*** Material for this task Section Begins ***
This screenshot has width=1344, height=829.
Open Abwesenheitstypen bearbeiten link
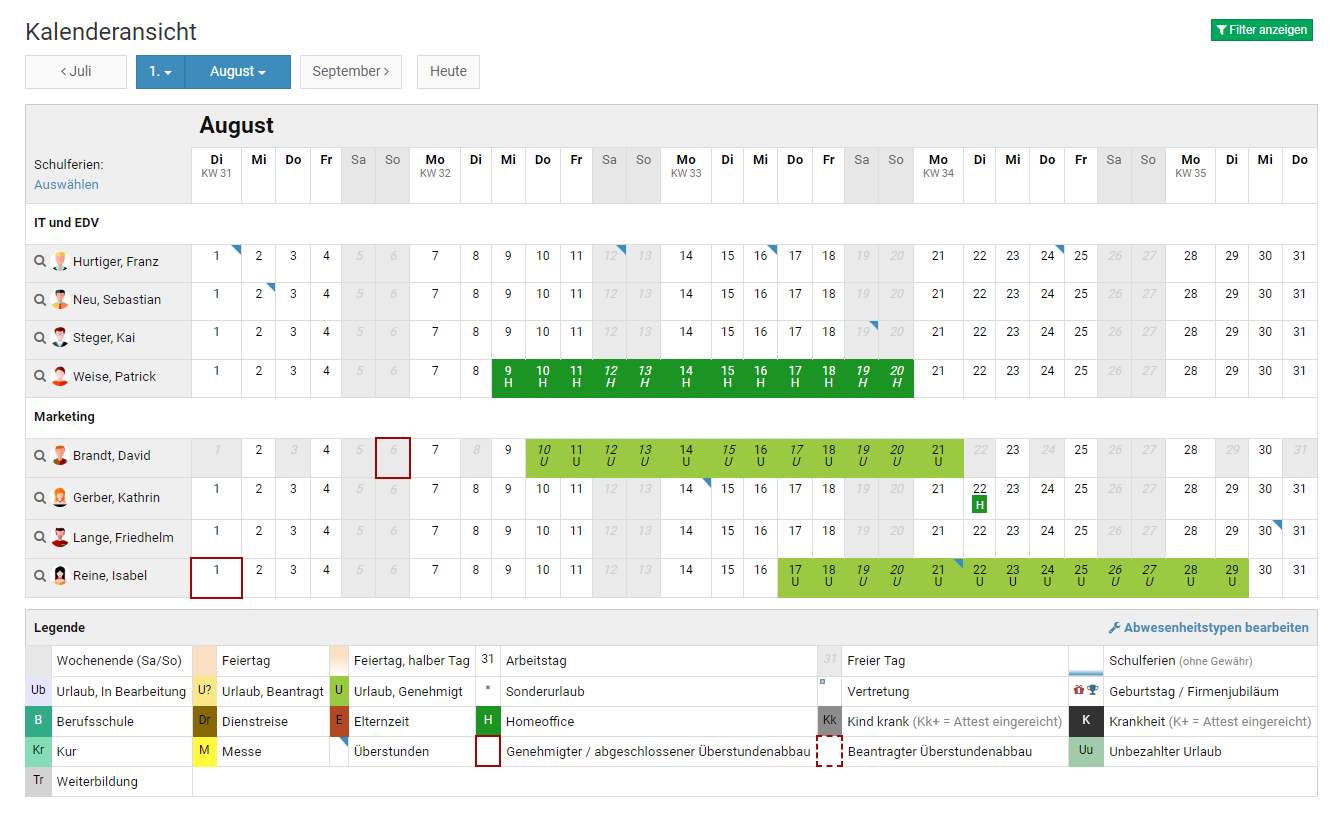[1208, 628]
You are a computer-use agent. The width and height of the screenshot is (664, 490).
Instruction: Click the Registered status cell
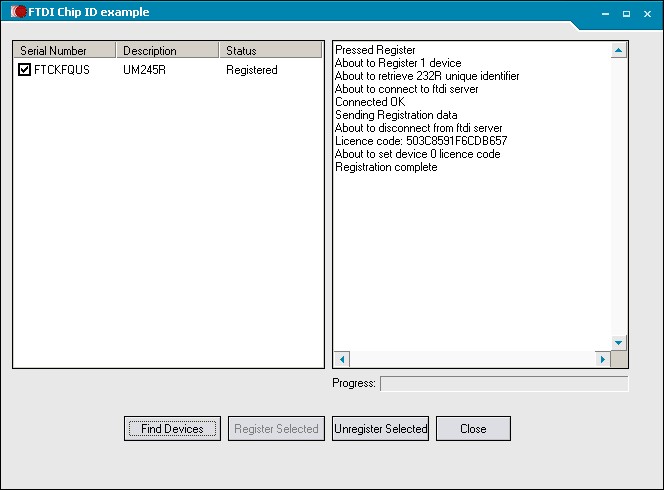coord(251,70)
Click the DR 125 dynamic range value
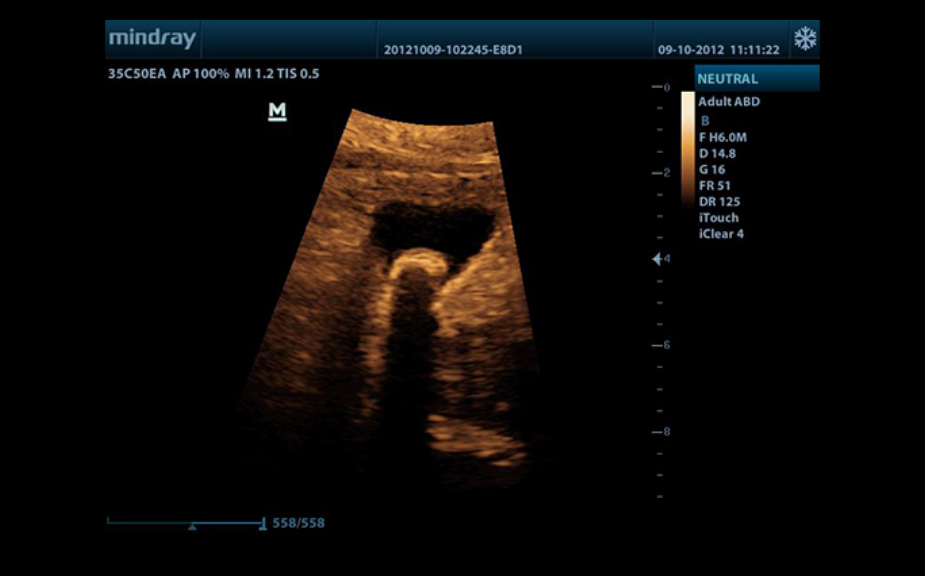The image size is (925, 576). click(x=719, y=201)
*** Material for this task Section Ends ***
What you are asked to do >> Could you repeat, exactly and with nothing else, the lines from the one containing "Instruction: Click the Registered status cell" through the last line of the records above, leaving out the pictures?

Solution for this task >>
Instruction: Click the Registered status cell
coord(251,70)
Click the DR 125 dynamic range value
The image size is (925, 576). click(x=719, y=201)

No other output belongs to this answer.